■ Consigne ■
Veuillez renvoyer sans aucune modification la partie du passage présenté qui va de « Il y a quelques » à « une dimension métaphysique. ».

■ Passage présenté ■
********

Si l’on intègre la profusion du contrepoint, l’entreprise est globalement passionnante. Car l’immense puzzle vaut à la fois par sa vision d’ensemble et l’enseignement qu’elle délivre mais, tout autant, par l’appétit suscité par une infinité de ses pièces/fragments narratifs, qui transportent intrinsèquement et indépendamment du Tout. On sera donc happé par des épisodes de la Résistance (l’assassinat de Paul Colin, les prouesses de notre aviateur Jean de Sélys Longchamps, l’attaque d’un train destinée à sauver un convoi de Juifs, etc.), des énigmes policières qui incendient justice et médias, les affres des vies privées de célébrités monumentalisées par l’Ecole ou l’Histoire soudain incarnées, mais on sera déstabilisé par la teneur des textes publiés par les autorités, les journaux, la plongée au cœur de la collaboration, qu’elle soit abyssale ou en méandres sournois, pusillanimes. On est surtout sans cesse surpris par l’auteur et ses mille angles d’attaque. Ainsi, à la page 154, un texte rédigé par un journaliste de province, un hommage courageux à l’une des victimes des arrestations arbitraires :
« Harry Baur vient de mourir ; mais le cinéma, qu’il a marqué de sa puissante personnalité, lui assure une longue survie.
Il y a quelques années, j’ai pu observer Harry Baur au cours d’une répétition. Congestionné, couvert de sueur, il attaquait d’intangibles difficultés, se donnait corps et âme, sans réserve, sans prudence pour sa personne, sans ménagement pour sa santé : toute intelligence, toute sensibilité à découvert (…) J’ai vu Harry Baur porter seul le poids d’une pièce, élever celle-ci au-dessus du sujet, créer autour du texte son œuvre à lui et, par son jeu, rejoindre la vie dans ce qu’elle a de plus secret. Je l’ai vu gravir avec acharnement le dur chemin de la perfection. »
Micro-essai, somme toute, sur l’Art, ode à l’investissement du véritable artiste, qui atteint une dimension métaphysique.

********

■ Extrait des données ■
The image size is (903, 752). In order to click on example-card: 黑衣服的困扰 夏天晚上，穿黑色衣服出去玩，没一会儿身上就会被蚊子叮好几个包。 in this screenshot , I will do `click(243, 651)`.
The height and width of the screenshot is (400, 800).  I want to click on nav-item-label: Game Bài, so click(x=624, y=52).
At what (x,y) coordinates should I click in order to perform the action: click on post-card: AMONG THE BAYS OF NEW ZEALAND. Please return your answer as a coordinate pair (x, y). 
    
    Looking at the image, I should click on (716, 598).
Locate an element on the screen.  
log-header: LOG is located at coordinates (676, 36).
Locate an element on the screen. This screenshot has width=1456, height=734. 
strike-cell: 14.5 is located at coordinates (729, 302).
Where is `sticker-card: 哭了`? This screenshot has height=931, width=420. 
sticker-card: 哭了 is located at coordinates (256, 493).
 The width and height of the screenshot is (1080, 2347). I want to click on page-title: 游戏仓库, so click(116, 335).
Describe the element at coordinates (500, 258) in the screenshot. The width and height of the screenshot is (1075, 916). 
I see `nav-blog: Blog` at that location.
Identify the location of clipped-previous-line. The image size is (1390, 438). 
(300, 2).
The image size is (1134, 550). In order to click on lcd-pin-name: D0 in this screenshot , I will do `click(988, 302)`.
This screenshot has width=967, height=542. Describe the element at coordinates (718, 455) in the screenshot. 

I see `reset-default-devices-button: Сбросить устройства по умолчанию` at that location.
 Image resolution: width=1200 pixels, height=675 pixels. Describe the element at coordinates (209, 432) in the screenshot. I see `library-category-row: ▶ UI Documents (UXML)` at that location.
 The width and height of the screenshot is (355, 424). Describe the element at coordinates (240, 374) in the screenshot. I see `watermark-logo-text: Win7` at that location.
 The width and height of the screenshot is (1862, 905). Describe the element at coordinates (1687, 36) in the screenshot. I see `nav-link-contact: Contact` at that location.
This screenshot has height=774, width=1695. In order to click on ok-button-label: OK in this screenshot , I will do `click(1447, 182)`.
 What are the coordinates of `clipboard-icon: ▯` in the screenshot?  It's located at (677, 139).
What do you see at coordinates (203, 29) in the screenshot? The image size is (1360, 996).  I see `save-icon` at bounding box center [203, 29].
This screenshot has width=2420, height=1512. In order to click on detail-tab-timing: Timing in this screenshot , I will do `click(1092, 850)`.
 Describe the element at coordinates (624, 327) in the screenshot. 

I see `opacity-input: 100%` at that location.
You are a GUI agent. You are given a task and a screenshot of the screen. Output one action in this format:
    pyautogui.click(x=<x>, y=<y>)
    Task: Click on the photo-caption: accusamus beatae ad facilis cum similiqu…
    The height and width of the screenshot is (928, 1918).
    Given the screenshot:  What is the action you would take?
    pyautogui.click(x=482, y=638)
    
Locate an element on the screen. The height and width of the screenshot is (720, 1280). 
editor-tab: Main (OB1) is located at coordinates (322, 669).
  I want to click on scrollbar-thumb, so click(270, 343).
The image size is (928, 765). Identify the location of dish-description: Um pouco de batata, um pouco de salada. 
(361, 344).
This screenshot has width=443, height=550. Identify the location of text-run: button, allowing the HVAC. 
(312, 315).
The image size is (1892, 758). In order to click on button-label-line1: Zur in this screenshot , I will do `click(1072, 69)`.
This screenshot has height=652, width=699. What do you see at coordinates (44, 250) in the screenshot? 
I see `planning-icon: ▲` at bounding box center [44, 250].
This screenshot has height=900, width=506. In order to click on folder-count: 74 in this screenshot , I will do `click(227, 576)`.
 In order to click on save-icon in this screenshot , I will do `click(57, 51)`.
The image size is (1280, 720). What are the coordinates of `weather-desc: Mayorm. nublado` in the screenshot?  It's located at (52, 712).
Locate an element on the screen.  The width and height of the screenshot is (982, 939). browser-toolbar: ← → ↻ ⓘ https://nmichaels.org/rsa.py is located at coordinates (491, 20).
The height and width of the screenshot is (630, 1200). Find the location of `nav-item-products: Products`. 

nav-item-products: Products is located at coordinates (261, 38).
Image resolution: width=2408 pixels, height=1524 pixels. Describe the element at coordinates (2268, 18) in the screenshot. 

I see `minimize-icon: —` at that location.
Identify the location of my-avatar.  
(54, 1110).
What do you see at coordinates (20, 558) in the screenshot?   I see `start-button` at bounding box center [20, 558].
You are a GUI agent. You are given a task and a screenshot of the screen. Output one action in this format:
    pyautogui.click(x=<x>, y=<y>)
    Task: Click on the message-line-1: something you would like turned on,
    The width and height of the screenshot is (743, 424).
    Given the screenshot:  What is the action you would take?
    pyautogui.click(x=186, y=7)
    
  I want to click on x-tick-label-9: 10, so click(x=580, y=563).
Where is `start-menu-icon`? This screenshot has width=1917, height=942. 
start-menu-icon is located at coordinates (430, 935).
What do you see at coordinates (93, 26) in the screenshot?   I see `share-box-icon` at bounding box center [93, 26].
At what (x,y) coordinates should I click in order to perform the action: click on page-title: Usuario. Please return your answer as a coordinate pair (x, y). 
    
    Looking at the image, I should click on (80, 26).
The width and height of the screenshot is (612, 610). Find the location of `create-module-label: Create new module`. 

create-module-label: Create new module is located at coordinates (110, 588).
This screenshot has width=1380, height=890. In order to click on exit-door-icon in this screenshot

********

■ Solution détaillée ■
Il y a quelques années, j’ai pu observer Harry Baur au cours d’une répétition. Congestionné, couvert de sueur, il attaquait d’intangibles difficultés, se donnait corps et âme, sans réserve, sans prudence pour sa personne, sans ménagement pour sa santé : toute intelligence, toute sensibilité à découvert (…) J’ai vu Harry Baur porter seul le poids d’une pièce, élever celle-ci au-dessus du sujet, créer autour du texte son œuvre à lui et, par son jeu, rejoindre la vie dans ce qu’elle a de plus secret. Je l’ai vu gravir avec acharnement le dur chemin de la perfection. »
Micro-essai, somme toute, sur l’Art, ode à l’investissement du véritable artiste, qui atteint une dimension métaphysique.